◆ Available records:
• • • • •

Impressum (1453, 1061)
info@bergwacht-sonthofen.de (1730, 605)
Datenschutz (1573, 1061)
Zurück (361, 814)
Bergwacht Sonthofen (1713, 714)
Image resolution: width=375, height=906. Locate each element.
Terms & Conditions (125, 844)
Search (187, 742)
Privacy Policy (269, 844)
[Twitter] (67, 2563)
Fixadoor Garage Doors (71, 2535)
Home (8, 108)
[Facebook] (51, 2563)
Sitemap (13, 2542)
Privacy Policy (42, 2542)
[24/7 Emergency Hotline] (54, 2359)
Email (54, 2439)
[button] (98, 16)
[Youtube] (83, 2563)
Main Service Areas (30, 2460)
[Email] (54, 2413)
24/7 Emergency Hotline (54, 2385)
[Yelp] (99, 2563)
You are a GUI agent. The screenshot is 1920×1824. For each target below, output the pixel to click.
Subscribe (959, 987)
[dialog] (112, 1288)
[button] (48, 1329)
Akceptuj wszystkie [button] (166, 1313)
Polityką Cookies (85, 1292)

• • • • •

◆ About this exercise:
Look through the entries above for the word "each". Copy every line where it shows up.

◆ Finished exercise:
Image resolution: width=375, height=906. Locate each element.
You are a GUI agent. The screenshot is 1920×1824. For each target below, output the pixel to click.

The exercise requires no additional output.